SUMMER GROWING SEASON ~ JULY & AUGUST

Summer is vacation time all over our six California Wine Regions, but I like it best in Sonoma County. I love their Bocce Ball League in Healdsburg, and funky little theater productions in Guerneville (which is colonized each Summer by the gay population of San Francisco with their large discretionary incomes and impeccable good taste for interior decor). I love playing Liars’ Dice at the Union Hotel in Occidental (which is as close to the Summer Encampment at Bohemian Grove as I’ll ever get) before a wonderful Italian family-style meal. I love the lazy ambiance of floating through the hot Alexander Valley on the cool Russian River in an inner tube ~ which used to be for me about unusual bottles of wine and girls in skimpy outfits; now for me it’s glasses of well-aged wine and speculating with my friends about the price of riverside real estate. There is the charmingly parochial 4th of July morning parade at the Plaza in Sonoma (everyone from age 3 to age 90 on their favorite vehicle ~ 2 laps), and the very elaborate fireworks display a block away that night. There are visits to Luther Burbank’s garden at his house in Santa Rosa, and to his Experimental Farm, where hundreds of the plants he devised are still growing.

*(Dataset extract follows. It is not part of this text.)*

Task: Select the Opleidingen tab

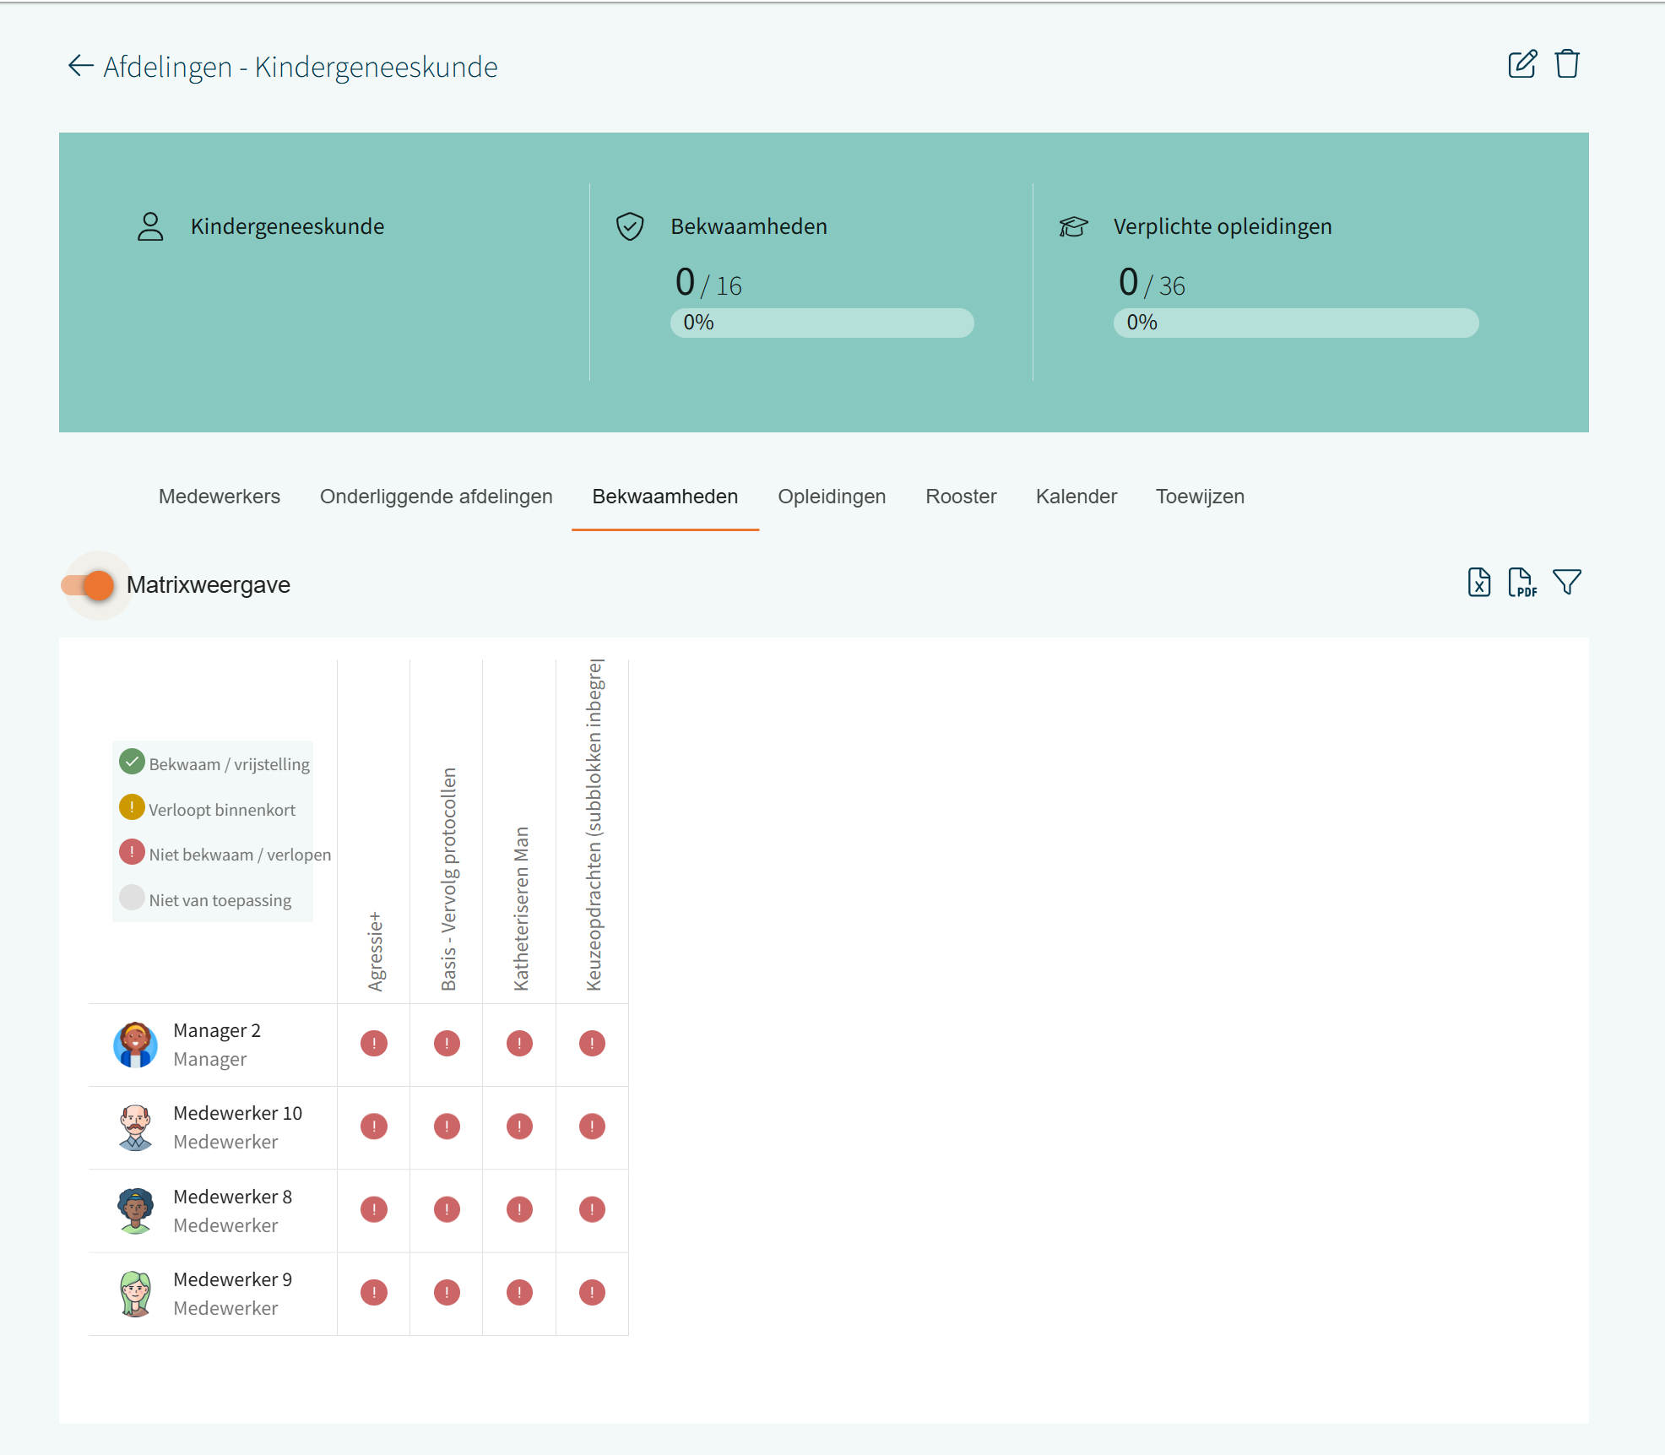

Luther Burbank Home and Gardens
Luther Burbank Home and Gardens

Gravensteins are the earliest ripening apples anywhere. They are a wonderful apple because they have such an intense perfume, but that is also their liability because they lose it when stored or traveling to market. The apple industry in America is steadily succumbing to Chinese competition for a number of reasons. This means Gravenstein orchards of western Sonoma are gradually being turned into vineyards and into five-acre weekend homes with a few remnant trees. But none of these predatory circumstances diminish Sonoma’s ability to shine in mid-August with that rare and fleeting pleasure: fresh Gravenstein apple juice. Eating the apples is nice too, but you can only eat a couple. Gravenstein hard cider is okay, but it’s difficult to retain the unique nose. The juice, however, is tremendous and one can savor a small, chilled glass of it eight, ten times a day for several weeks. The Gravenstein Fair in Sebastopol is held right around 10 August. Beware, this event could ruin you for other apples.

When it gets too hot, you can be at the Sonoma coast in half-an-hour. Both feet in the ocean, and an afternoon fog intrusion solving the temperature issue right now. It’s rockfish season all Summer long. Rockfish are caught on a line from a small dinghy in water less than 300 feet deep. It is a recreational mainstay for fourth- and fifth-generation locals. Rockfish are delicious in direct proportion to how ugly (prehistoric really) they look. Few meals can compare to sautéed Ling cod with ginger and scallions, crook squash and vine-ripened Zebra tomatoes with garlic and Parmesan, and a bottle of Chardonnay from the Russian River district, consumed on the deck of a Sonoma coastal village while the setting sun plays peek-a-boo with resident harbor seals. Sure it’s atmosphere, but the fish really does have lots of flavor, and it only lives on the Pacific coast. At the Chinese fishmonger, Ling cod fillets will be so fresh, they’ll still be twitching.